The discussion of whether to stretch before exercise has been an ongoing debate. There are many different types of stretching that can be done to improve our flexibility. The question is, what form of stretching should we be doing and when should we be doing it?

Static Stretching

Static stretching is arguably the most familiar type of stretching. The emphasis of this type of stretching is to focus on a muscle group, bring it into a comfortable level of stretch and hold for at least 15 to 20 seconds. This is usually repeated a few times. The aim of this style is to allow for a deeper, slower stretch that allows the muscle to relax and lengthen. An example of this style is Yin Yoga. Various studies have indicated that preforming static stretches ahead of explosive exercise has a negative effect on peak muscular force.

Dynamic Stretching

Dynamic stretches involve moving a joint/muscle through its range, in a controlled way which mimics the exercise you will be completing. There are no extended holds.

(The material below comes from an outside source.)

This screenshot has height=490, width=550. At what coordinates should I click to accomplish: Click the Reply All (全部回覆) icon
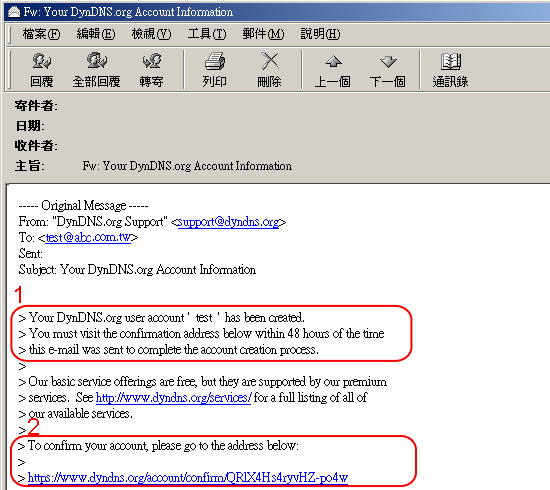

Completing this style of stretching before higher intensity sport may assist with localised circulation, prepare the nervous system and the musculotendinous structures. An example of dynamic movements include

– lunges with a twist

– leg swings


Stretching of any kind is important to maintain flexibility. There is some evidence to suggest that dynamic stretching is preferable before explosive exercise whilst static stretching is beneficial after exercise. It is also important to note that the dynamic stretches must be activity specific to mimic movement requirements.